CONTACTS
Contact us
Social Contacts


Charles G. Finney
(29/08/1792 - 16/8/1875)




THEOLOGICAL LECTURES - 1940

SKELETONS OF A COURSE OF THEOLOGICAL LECTURES

BY REV. C. G. FINNEY

Professor Of Didactic, Polemic, And Pastoral Theology, In The Oberlin Collegiate Institute

VOL 1.

OBERLIN: PRINTED AND PUBLISHED BY JAMES STEELE.
1840
Entered according to Act of Congress, in 1840, by
CHARLES G. FINNEY,
In the Clerk's Office of the District Court of Ohio.

[Created and used With His Students by Prof. Finney from 1840 and Thereafter]

[This Text is The 1840 First Edition]


LECTURE XIV.

MORAL ATTRIBUTES.--NO. 5.

WISDOM OF GOD.

 

FIRST. Define Wisdom.

SECOND. Prove that Wisdom is an attribute of God.

 

FIRST. Define Wisdom.

1. Wisdom is the most benevolent use of knowledge and power.

2. The attribute of wisdom in God, is his disposition to use his knowledge and power in the most benevolent manner. In other words, to exercise his natural attributes for the promotion of the highest good.

3. It is the choice of the best or most benevolent ends, and of the most suitable means for the accomplishment of those ends.

SECOND. Wisdom is an attribute of God.

1. The benevolence of God has been established. Benevolence is good willing, or the love of being and of happiness. The exercise of benevolence, together with its carrying out, or its gratification, constitutes the happiness of God.

2. God's happiness is infinitely the greatest good in the universe. It is plainly the greatest possible good. To purpose to do what he most loves to do, and thus promote his own happiness by the exercise and gratification of his infinitely benevolent disposition, is certainly the perfection of wisdom. His supreme end must have been the promotion of his own glory and happiness, as this was the highest, most worthy, and desirable end that he could propose to himself. A subordinate end, is the virtue and happiness of his creatures. Their happiness is not regarded as a mere means of promoting his own, but as an end, something chosen for its own sake. Yet an end subordinate to his own glory and happiness, as the virtue, glory, and happiness of all creatures, is infinitely less valuable than the glory and happiness of God.

3. The Bible declares that God made all things for himself.

4. The Bible declares that God governs all things for his own glory. This certainly is wise.

5. The means which he has selected and which he uses for the promotion of these ends declare his wisdom.

(1.) The creation of the material universe must have been a source of enjoyment to him.
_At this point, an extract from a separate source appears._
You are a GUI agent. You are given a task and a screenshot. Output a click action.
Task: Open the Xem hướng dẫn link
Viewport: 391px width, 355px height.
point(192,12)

At the end of every day's labor, he declared his satisfaction by pronouncing it good.

(2.) In the works of creation all his natural attributes were exercised and reflected upon him.
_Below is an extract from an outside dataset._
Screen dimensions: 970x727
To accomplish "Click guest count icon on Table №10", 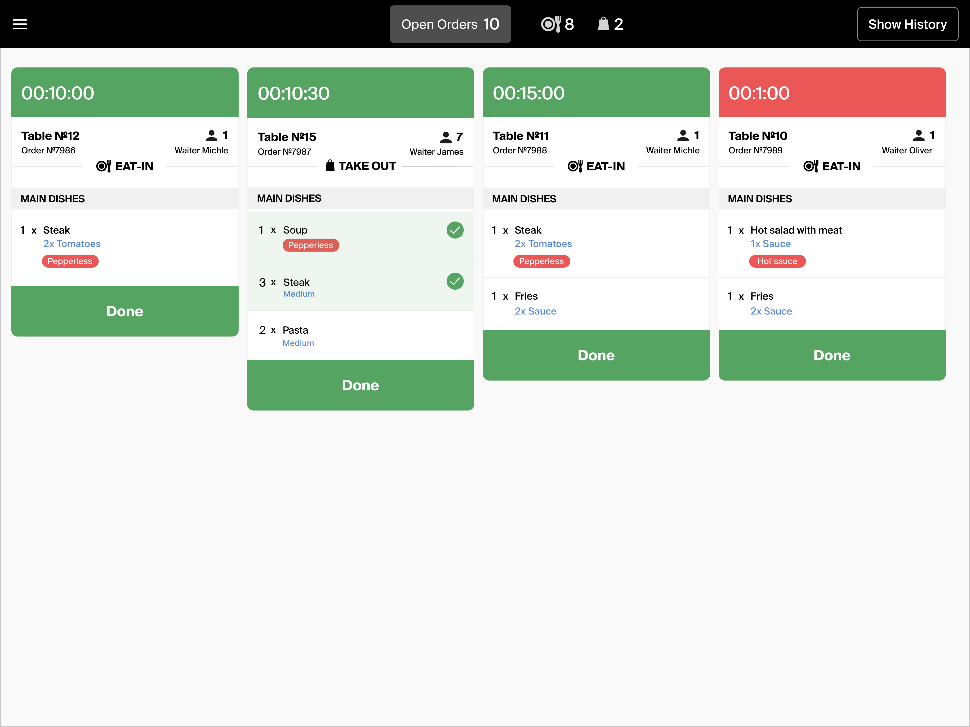I will [x=919, y=135].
(3.) His providential government is a continued exercise and reflection upon himself of his natural and moral attributes.

(4.) If an artist takes pleasure in imitating the works of God, what must have been God's happiness in creating, and what must now be his happiness in sustaining the universe. Every moral being is in some degree sensible of the pleasures of taste. There is reason to believe that the taste of God is infinitely refined and exquisite. The beautiful and diversified scenery of the world and of the universe--the exquisite and inimitable penciling of the flowers--the colors and sweet sublimity of the rainbow, and a countless number of grand, sublime, beautiful, and exquisite things in the creation of God, render it manifest that he not only possesses taste of a most refined character, but that he has given himself full scope in its exercise and gratification. The great western prairies are his flower gardens. He has scattered a profusion of beauties, not only wherever there are mortal eyes to behold them, but also where no eye but his own beholds them.
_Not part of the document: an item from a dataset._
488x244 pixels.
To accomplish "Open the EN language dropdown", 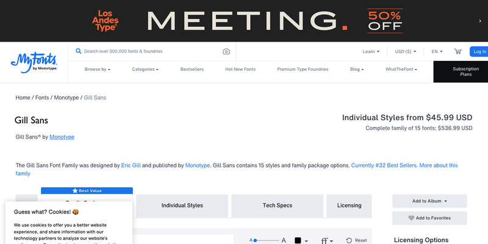I will [437, 52].
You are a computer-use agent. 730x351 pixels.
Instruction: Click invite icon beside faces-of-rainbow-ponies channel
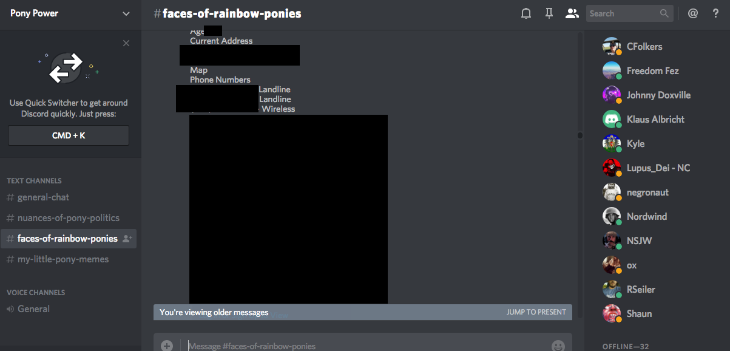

(5.) His happiness must have been still more refined and exquisite in the creation and government of sentient beings, and in the numberless adaptations and contrivances for the promotion of their happiness.

(6.) The providential care of them must also be a source of continual enjoyment to him.

(7.) But most of all, the creation, government, and happiness of moral beings, afforded him exquisite enjoyment. When he had made man, he manifested his supreme pleasure in this work by pronouncing it "very good." Moral beings are capable of sympathizing with him, of being governed by the same motives, of forming the same character, of enjoying the same kind of happiness, capable of understanding his works and word, and of holding communion and fellowship with him. Thus it appears that God has chosen the highest ends, and the best means of accomplishing them, which is the perfection and the whole of wisdom.

6. The Bible every where ascribes wisdom to God, and affirms that all wisdom belongs to him. It speaks of him as "God only wise," and "the only wise God," and affirms that wisdom is an eternal attribute of God.

REMARKS.

1. In the material and moral universe, God has spread out before himself a vast field of usefulness.

2. In the works of creation he has opened to himself an endless source of enjoyment.

3. He takes more pleasure in giving than we do in receiving.

4. All that he has done and is doing for sinners must afford him great satisfaction.

5. The more we depend on him to do for us, the more highly we please him.

6. We can be truly happy only as we imitate God.